Nella Cattedrale SS. Trinità di Campobasso tornano a risuonare le note di una delle composizioni più rappresentative della memoria cittadina: il canto sacro Oh! Di Gerico Beata, realizzata nel 1890 (1891 per Letizia Bindi e Giovanni Mascia) dal Maestro De Nigris, Nel corso del tempo l’opera è diventata un simbolo della devozione locale, conosciuta da tutti come “Zuchétazù”, appellativo nato dal caratteristico scambio ritmico tra violini e contrabbasso che ne scandisce i passaggi e diventa parte integrante dell’identità culturale campobassana.
Fin dalla sua prima esecuzione, avvenuta proprio nella Cattedrale di Campobasso, il canto ha goduto di grande considerazione.
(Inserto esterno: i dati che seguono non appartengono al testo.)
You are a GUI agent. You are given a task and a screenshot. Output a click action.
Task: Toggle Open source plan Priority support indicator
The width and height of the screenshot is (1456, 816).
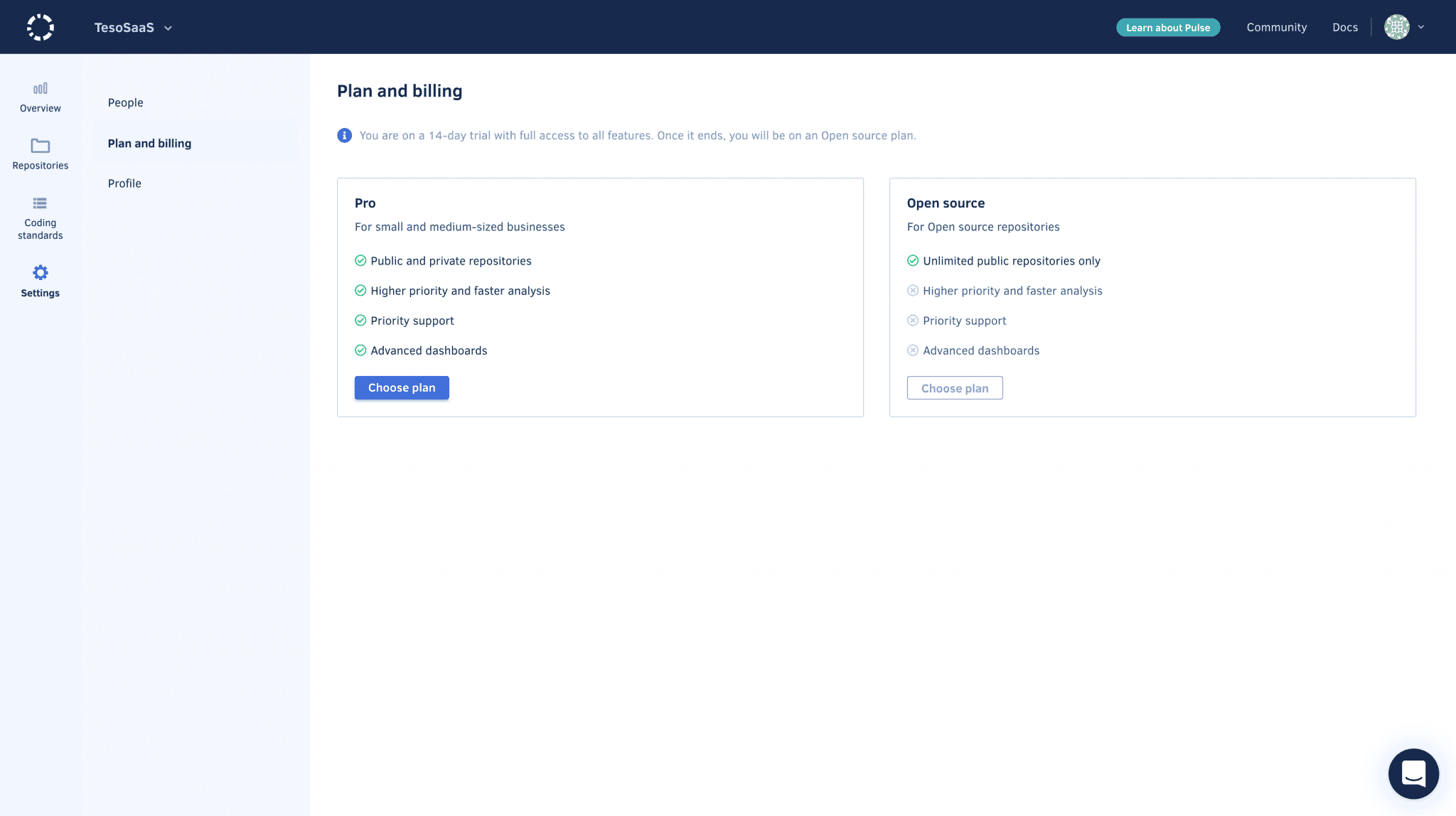(912, 320)
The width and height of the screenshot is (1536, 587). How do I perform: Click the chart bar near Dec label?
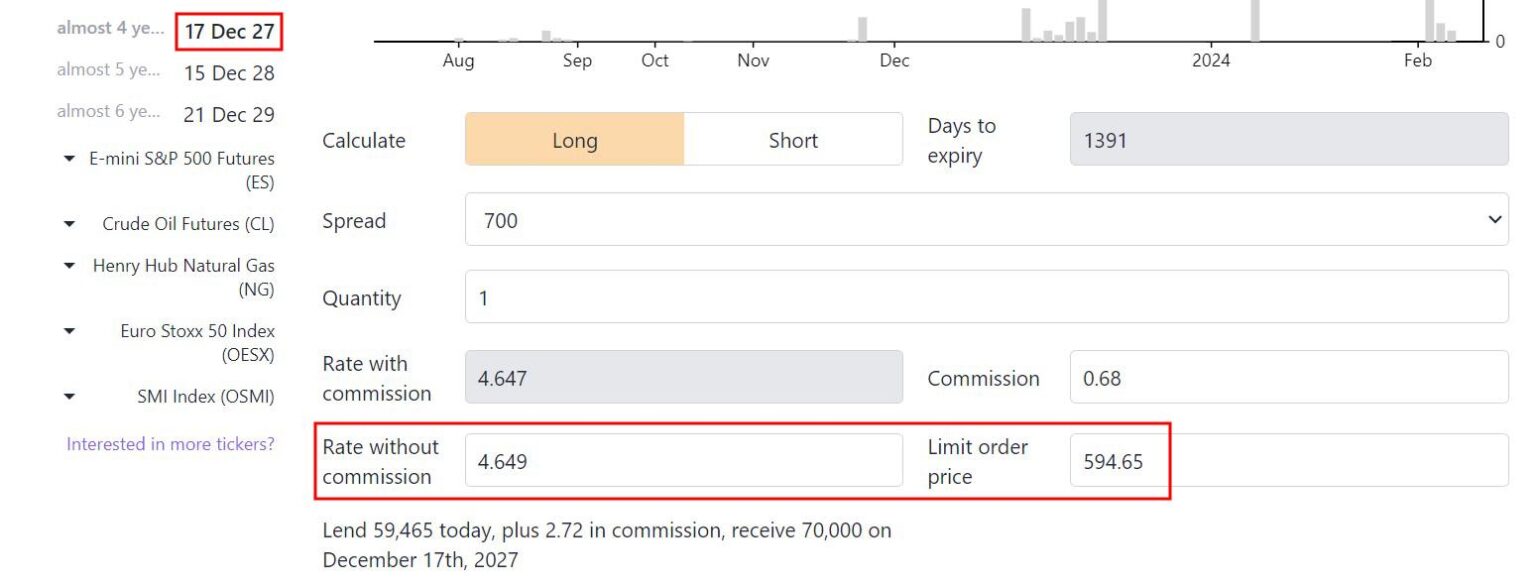pos(863,29)
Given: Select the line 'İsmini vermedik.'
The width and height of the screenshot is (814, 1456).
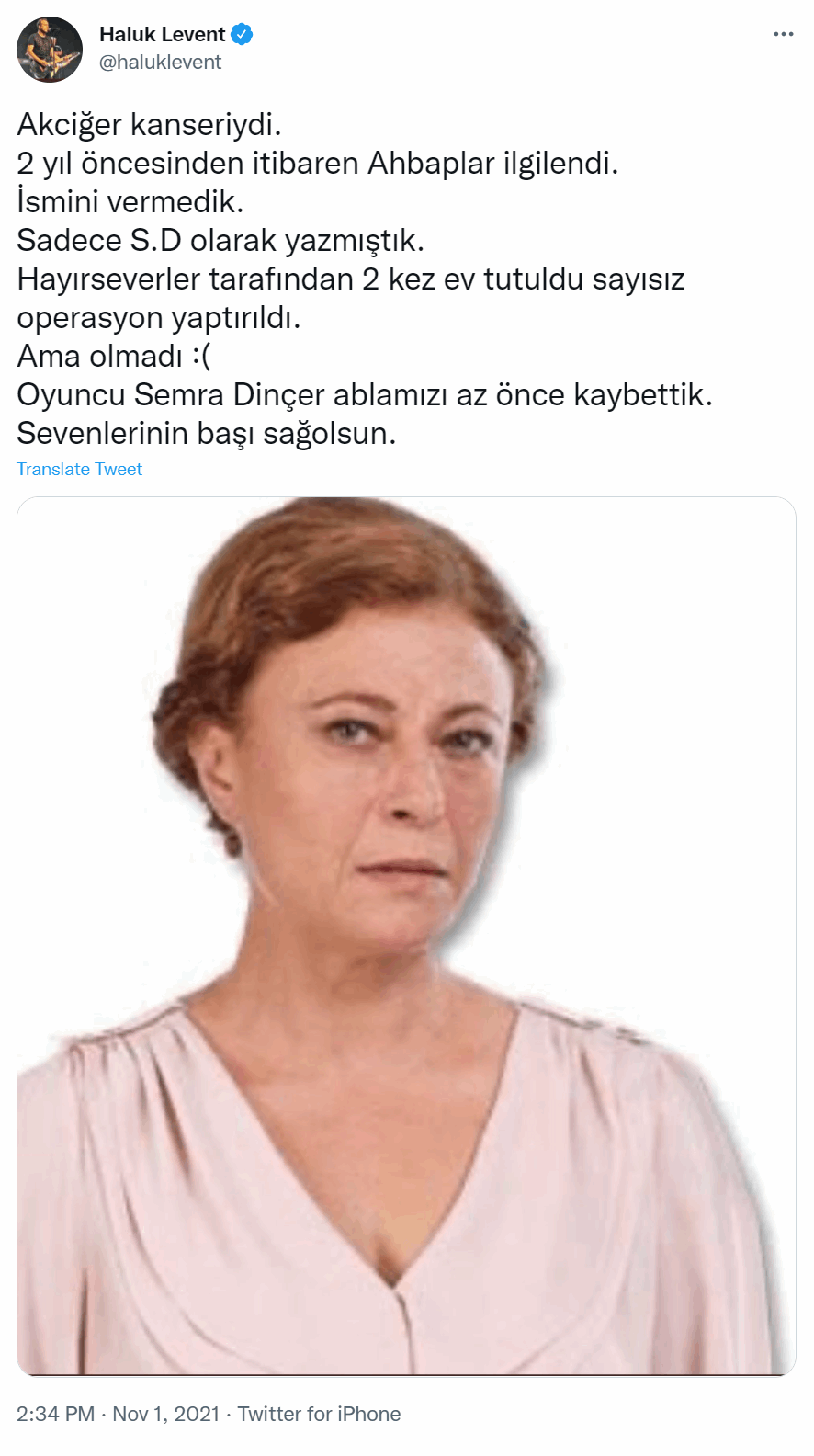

Manifesti del 1912 testimoniano che, per garantire l’eccellenza dell’interpretazione, veniva chiamato un tenore da Napoli, poiché in città all’epoca non erano presenti voci ritenute adeguate alla solennità dell’appuntamento.
Questa tradizione, ancora oggi tra le più sentite del periodo quaresimale, trova il suo fulcro nel Settenario dell’Addolorata. Anche quest’anno la Cattedrale è gremita in ogni spazio, con una partecipazione straordinaria di fedeli che, sera dopo sera, accorrono per lasciarsi trasportare dalle melodie intense e raffinate del Maestro De Nigris.
A dirigere magistralmente orchestra, coro e solisti è il Maestro Antonio Colasurdo, custode appassionato di questa eredità musicale. L’edizione di quest’anno è stata impreziosita da una corale imponente, circa settanta voci, che ha cantato con intensità, precisione ed evidente coinvolgimento emotivo. Ogni componente ha partecipato con espressione autentica, qualità condivise anche dai musicisti dell’orchestra, tutti pienamente immersi nell’interpretazione e capaci di sostenere con professionalità e calore l’intera esecuzione.

Un ruolo decisivo è stato svolto anche dai solisti: Anna Maria De Palma e i Maestri Nello Toti e Rosario Presutti hanno offerto interpretazioni di grande raffinatezza. Le loro voci, sicure, espressive e ricche di colore, hanno aggiunto ulteriore forza emotiva al percorso musicale del Settenario, rendendo ancora più coinvolgente questo momento di preparazione alla Pasqua.
Lo Zuchétazù quindi non è soltanto una composizione sacra: è un patrimonio condiviso, un suono che attraversa le generazioni e che ogni anno rinnova il legame profondo tra Campobasso, la sua storia e la sua fede.